◆ **Entries shown**
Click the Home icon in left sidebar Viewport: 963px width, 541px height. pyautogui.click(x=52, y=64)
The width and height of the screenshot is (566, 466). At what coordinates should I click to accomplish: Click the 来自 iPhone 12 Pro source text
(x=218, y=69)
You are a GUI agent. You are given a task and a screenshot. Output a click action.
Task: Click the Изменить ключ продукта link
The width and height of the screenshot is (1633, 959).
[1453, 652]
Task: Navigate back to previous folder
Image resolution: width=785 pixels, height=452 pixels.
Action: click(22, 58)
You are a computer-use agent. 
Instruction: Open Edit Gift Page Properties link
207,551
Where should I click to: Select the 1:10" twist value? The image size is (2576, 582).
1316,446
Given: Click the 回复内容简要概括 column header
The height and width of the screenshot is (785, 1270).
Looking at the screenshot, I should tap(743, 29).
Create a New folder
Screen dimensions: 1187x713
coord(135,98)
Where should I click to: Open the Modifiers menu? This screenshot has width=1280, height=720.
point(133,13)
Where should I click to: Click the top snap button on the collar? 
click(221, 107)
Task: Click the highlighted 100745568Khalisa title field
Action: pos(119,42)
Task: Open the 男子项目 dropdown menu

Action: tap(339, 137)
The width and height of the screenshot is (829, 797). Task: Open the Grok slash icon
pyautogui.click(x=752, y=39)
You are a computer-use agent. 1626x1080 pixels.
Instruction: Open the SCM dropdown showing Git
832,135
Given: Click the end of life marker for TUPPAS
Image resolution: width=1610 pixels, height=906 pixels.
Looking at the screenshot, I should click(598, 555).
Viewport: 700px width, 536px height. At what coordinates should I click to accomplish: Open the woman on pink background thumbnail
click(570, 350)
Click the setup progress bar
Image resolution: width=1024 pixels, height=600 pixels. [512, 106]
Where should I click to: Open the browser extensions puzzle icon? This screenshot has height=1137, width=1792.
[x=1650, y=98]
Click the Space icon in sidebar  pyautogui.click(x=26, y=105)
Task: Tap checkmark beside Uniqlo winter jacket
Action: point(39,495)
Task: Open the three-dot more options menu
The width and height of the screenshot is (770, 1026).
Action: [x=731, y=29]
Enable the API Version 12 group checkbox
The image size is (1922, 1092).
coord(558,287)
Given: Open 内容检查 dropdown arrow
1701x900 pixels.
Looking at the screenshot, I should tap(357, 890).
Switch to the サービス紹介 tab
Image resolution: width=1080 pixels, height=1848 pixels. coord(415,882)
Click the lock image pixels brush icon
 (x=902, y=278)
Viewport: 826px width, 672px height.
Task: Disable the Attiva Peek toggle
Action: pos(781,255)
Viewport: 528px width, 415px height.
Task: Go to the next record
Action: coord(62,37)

◆ **Your instructions**
Write out, word for word, the part of the listing above that opens with the line containing "Given: Click the 回复内容简要概括 column header" and closes with the line containing "[x=1650, y=98]", both of those lines included.

◆ **Problem solution**
Given: Click the 回复内容简要概括 column header
The height and width of the screenshot is (785, 1270).
Looking at the screenshot, I should tap(743, 29).
Create a New folder
Screen dimensions: 1187x713
coord(135,98)
Where should I click to: Open the Modifiers menu? This screenshot has width=1280, height=720.
point(133,13)
Where should I click to: Click the top snap button on the collar? 
click(221, 107)
Task: Click the highlighted 100745568Khalisa title field
Action: pos(119,42)
Task: Open the 男子项目 dropdown menu

Action: tap(339, 137)
The width and height of the screenshot is (829, 797). Task: Open the Grok slash icon
pyautogui.click(x=752, y=39)
You are a computer-use agent. 1626x1080 pixels.
Instruction: Open the SCM dropdown showing Git
832,135
Given: Click the end of life marker for TUPPAS
Image resolution: width=1610 pixels, height=906 pixels.
Looking at the screenshot, I should click(598, 555).
Viewport: 700px width, 536px height. At what coordinates should I click to accomplish: Open the woman on pink background thumbnail
click(570, 350)
Click the setup progress bar
Image resolution: width=1024 pixels, height=600 pixels. [512, 106]
Where should I click to: Open the browser extensions puzzle icon? This screenshot has height=1137, width=1792.
[x=1650, y=98]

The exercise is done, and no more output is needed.